Dr. Rase’s teaching and research interests included applied kinetics and catalyst development, catalyst deactivation, pesticide detoxification, enzyme catalysis, product and process development. His research publications and patents were related to catalysts, and his books were written for practicing process engineers.
He was listed in Who’s Who in America, Who’s Who in Education, American Men of Science, Who’s Who in Engineering and the National Register of Prominent Americans. In 1957, he won a Fulbright Professorship to teach chemical engineering at the University of Denmark in Copenhagen.
Dr. Rase originated the Freshman Engineering Honors Program, the Engineering Honors/Plan II Liberal-Arts Dual Degree Program and the Chemical Engineering Tutorial program. His teaching innovations in both graduate and undergraduate programs were an effort to improve the professional content of the curriculum.
Dr. Rase received the General Dynamics Award of Excellence in Teaching in 1961, the Outstanding Graduate Professor Award in 1980 and the Engineering Foundation Advisory Council Faculty Award in 1985. He was a Fellow of the American Institute of Chemical Engineers and member of the American Chemical Society.
Dr. Rase married in 1954. He and his wife had two children, Victoria and Howard Jr., both of whom work in medicine.
Dr. Arch C. Scurlock* (B.S. ’41)
Dr. John W. Sheehan* (Ph.D. ’48)
Mr. Arthur L. Smalley Jr.* (B.S. ’42)
Dr. Robert V. West Jr.* (B.S. ’42, M.S. ’43, Ph.D. ’49)
Between pursuing his masters and doctoral degrees, Dr. Robert West Jr. worked for Humble Oil & Refining Co. He was a successful petroleum engineer, production manager, and ultimately, president of Slick Secondary Recovery Corp. Dr. West later became vice president and director of Texstar Corp., and president of Texstar Petroleum Corp.
In 1964, Dr. West formed Tesoro Petroleum Corp. as president, then chair of the board and CEO. As a registered professional engineer in Texas, he was active in the Society of Petroleum Engineers. He was a director of Independent Petroleum Association of America, Texas Mid-Continent Oil & Gas Association, Frost National Bank and the Greater San Antonio Chamber of Commerce. Dr. West also provided outstanding services as a member and vice chairman of the Engineering Foundation.
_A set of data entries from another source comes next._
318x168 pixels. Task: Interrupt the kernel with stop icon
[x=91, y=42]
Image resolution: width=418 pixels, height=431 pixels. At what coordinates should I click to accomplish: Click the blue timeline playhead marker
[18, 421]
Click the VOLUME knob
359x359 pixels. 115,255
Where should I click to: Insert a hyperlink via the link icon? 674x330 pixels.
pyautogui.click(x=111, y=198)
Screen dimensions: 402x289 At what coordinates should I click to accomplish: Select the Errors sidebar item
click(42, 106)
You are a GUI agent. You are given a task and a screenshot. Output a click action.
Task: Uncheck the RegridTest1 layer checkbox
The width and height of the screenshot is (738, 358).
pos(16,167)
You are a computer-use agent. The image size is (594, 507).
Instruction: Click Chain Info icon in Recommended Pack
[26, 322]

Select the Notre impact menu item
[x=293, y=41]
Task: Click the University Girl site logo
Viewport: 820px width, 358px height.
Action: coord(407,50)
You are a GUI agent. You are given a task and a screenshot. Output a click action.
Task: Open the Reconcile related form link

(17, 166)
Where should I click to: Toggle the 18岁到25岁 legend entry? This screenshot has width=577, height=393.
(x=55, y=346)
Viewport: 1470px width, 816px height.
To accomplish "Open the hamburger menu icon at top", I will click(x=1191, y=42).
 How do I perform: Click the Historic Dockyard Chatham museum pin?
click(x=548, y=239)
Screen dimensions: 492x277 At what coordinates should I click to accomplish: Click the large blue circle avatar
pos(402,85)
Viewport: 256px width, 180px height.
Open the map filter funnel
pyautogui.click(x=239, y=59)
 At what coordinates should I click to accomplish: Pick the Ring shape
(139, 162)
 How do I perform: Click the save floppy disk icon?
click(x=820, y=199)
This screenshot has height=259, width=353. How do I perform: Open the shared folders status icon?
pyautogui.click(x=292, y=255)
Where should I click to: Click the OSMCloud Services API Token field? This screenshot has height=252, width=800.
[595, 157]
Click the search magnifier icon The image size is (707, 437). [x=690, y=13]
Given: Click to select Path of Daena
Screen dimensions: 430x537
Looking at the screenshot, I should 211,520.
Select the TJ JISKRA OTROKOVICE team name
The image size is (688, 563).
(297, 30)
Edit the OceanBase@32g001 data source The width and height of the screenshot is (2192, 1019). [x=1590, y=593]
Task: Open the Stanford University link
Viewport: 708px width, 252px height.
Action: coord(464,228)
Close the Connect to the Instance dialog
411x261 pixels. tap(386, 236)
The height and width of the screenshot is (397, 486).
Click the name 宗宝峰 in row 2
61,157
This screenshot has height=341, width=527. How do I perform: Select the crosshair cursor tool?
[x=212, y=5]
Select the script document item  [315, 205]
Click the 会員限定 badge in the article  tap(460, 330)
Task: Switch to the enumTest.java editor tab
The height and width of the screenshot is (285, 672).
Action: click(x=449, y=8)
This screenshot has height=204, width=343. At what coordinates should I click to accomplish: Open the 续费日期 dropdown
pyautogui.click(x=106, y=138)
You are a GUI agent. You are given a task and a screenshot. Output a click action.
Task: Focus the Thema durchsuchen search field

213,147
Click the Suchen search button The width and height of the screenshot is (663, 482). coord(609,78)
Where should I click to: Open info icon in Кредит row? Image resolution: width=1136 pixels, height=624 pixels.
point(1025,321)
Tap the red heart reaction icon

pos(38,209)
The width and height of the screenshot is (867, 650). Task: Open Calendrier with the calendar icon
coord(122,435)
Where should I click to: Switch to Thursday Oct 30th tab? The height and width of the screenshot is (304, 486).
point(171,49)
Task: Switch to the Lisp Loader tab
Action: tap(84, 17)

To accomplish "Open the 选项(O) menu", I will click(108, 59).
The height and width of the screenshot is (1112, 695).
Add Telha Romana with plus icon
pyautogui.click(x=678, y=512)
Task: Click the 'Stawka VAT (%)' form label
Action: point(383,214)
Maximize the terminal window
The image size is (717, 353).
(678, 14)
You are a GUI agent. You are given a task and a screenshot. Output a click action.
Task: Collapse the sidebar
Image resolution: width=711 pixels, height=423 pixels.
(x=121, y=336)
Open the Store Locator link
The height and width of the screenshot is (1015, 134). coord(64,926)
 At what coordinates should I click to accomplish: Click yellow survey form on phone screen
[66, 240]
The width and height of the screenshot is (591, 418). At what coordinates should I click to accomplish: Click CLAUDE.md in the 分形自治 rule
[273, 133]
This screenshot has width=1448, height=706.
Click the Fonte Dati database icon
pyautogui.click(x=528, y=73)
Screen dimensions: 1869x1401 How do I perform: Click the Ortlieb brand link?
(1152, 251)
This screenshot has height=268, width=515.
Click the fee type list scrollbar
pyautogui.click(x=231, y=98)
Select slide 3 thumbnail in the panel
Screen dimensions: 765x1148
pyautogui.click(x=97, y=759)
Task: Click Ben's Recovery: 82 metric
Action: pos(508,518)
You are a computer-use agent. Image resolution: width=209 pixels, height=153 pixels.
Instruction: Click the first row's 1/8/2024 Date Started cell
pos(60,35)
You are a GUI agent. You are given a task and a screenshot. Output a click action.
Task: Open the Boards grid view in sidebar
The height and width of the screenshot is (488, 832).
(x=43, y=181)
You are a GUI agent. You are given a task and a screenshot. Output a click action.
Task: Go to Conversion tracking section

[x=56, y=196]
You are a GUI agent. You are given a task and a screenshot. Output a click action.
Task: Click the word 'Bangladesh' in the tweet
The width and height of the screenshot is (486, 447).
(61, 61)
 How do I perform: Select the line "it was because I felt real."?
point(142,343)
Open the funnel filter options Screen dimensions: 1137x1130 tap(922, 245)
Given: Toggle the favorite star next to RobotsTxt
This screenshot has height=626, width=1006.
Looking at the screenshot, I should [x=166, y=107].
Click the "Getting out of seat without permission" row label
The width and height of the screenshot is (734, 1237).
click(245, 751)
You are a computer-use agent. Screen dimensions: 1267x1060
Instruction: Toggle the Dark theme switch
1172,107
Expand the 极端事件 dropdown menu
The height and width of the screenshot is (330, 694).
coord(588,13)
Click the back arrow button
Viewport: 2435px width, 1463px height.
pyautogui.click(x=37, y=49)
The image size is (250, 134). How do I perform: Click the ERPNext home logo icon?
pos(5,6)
He served on the boards of Continental Telecom Inc., Commonwealth Oil Refining Company, Inc., the Frost National Bank of San Antonio and Trinidad-Tesoro Petroleum Company Limited. He was a director of the American Petroleum Institute, the Independent Petroleum Association of America, Texas Mid-Continent Oil & Gas Association, and the San Antonio/Austin Chapter of the Society of Petroleum Engineers. Dr. West was also a member of the national Petroleum Council, a trustee of Southwest Research Institute and chairman of the San Antonio Economic Development Corporation.
Dr. West’s business interests were balanced by his educational, religious and civic activities in a rewarding career.